» **ISTRUZIONI**:
Rispondi a queste domande sull'estratto qui sotto dedicato alle elezioni europee:
(a) Con quale espressione inglese si dice che l'Unione Europea è quasi impermeabile al voto popolare?
(b) Qual è l'unico contesto in cui la democrazia rappresentativa è possibile e vitale?
(c) Quale sistema elettorale adottano le elezioni europee?

» **ESTRATTO**:
Anzitutto, direi che ci confermano un fatto noto ma sempre rilevante: le elezioni europee non cambiano l’Unione Europea, che conforme la sua natura e l’intenzione profonda – anche filosofica e spirituale – che la costituisce è (quasi) impermeabile al voto popolare, diciamo almost ballotsproof, salvo un vero e proprio diluvio o maremoto di voti ad essa contrari o favorevoli che non si verificherà, molto probabilmente, mai. L’Unione Europea sta o cade per l’azione degli Stati-nazione che la compongono, e/o per un evento esogeno o endogeno che ne faccia precipitare le gravi disfunzionalità.
Le elezioni europee e il voto popolare cambiano invece gli equilibri politici nazionali, come d’altronde è naturale, visto che l’unico contesto in cui la democrazia rappresentativa sia possibile e vitale è – oggi come ieri – la nazione. Cambiano gli equilibri politici nazionali, anche se le elezioni europee vanno per così dire “fuori tema”, visto che il voto europeo non muta gli equilibri parlamentari nazionali; ma il sistema elettorale proporzionalistico che adottano, e l’emergere sempre più chiaro del consenso/dissenso rispetto alla UE come clivage politico principale, le trasformano in un fattore politico e simbolico di prima grandezza.

[Voci di un dataset]

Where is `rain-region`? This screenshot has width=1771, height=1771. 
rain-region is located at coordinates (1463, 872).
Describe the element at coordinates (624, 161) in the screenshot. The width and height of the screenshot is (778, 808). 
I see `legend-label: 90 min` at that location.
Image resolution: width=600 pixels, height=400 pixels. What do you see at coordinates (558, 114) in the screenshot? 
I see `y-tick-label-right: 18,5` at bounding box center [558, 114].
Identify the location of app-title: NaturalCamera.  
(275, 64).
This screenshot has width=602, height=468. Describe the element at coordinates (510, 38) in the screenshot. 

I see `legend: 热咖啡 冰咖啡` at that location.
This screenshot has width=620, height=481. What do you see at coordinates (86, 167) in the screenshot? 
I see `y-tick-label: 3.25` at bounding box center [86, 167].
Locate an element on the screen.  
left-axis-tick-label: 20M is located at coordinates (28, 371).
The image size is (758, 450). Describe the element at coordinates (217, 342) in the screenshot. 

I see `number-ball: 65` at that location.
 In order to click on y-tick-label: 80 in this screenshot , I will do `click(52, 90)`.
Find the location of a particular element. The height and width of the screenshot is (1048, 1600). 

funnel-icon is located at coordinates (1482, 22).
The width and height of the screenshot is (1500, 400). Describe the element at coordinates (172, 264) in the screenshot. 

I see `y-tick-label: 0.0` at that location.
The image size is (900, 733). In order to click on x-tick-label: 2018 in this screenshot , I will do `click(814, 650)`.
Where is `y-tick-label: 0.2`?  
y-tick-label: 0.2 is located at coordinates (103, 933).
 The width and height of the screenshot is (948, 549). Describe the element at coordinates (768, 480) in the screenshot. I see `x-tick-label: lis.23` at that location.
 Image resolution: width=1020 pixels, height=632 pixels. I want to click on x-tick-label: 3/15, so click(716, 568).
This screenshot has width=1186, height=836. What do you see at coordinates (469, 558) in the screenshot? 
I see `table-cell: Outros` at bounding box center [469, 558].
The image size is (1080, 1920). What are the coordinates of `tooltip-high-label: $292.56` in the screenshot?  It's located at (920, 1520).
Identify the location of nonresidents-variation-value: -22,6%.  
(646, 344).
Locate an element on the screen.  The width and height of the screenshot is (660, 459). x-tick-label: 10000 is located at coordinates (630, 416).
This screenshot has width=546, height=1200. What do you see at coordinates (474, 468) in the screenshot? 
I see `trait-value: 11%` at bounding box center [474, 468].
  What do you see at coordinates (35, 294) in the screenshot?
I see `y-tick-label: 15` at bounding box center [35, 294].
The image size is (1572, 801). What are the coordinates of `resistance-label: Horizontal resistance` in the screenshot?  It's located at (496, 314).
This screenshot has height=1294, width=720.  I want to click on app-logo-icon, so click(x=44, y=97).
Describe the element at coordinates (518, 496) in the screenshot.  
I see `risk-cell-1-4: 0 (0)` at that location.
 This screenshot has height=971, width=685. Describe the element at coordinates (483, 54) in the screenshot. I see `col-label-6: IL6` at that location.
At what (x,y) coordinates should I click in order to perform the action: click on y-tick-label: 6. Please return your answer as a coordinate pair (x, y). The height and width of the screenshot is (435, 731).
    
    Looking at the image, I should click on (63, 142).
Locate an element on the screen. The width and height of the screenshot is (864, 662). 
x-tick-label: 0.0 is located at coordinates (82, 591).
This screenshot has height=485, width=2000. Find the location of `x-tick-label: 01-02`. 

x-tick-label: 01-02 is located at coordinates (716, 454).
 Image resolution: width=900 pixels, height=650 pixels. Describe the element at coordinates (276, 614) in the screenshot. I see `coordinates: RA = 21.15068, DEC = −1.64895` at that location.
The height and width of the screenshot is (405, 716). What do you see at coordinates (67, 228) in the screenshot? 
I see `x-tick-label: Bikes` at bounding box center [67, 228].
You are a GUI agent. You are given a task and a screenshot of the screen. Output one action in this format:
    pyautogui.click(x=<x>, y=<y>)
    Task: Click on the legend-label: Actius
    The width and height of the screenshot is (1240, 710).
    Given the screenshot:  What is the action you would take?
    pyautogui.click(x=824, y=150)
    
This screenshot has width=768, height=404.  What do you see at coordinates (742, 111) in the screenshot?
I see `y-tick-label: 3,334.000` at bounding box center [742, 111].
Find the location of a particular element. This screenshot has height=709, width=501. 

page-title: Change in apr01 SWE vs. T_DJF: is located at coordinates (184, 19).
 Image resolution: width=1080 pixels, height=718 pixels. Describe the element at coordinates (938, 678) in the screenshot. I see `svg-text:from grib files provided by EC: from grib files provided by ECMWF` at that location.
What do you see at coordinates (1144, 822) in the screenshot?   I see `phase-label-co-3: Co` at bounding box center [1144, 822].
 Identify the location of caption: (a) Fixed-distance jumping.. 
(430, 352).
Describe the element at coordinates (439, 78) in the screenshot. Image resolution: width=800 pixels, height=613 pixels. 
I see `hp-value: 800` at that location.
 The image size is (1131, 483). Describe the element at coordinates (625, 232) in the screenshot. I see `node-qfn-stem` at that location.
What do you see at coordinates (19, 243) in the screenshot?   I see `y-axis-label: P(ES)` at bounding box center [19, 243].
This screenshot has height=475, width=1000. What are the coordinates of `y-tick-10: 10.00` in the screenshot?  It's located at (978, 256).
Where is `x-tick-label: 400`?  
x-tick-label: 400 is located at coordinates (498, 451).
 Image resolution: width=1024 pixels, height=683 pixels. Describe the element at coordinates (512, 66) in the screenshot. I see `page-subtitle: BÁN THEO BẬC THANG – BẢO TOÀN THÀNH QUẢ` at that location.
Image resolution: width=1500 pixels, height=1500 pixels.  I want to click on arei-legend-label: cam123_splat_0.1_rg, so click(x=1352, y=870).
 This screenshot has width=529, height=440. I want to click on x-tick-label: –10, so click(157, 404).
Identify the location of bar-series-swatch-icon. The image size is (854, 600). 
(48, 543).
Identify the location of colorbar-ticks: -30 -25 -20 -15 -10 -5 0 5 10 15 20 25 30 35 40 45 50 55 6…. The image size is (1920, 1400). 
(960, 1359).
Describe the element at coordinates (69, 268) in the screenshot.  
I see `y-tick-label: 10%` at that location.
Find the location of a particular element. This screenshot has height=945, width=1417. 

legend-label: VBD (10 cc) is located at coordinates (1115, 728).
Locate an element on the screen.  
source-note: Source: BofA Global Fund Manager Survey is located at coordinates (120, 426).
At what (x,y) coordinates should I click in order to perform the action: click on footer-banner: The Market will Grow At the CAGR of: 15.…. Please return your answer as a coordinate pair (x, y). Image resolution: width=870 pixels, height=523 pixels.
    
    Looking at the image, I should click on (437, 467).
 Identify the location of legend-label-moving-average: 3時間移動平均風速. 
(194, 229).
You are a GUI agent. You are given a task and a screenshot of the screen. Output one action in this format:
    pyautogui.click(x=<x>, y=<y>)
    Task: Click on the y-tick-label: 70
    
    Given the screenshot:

» **RISULTATO**:
(a) Almost ballotsproof.
(b) La nazione.
(c) Il sistema elettorale proporzionalistico.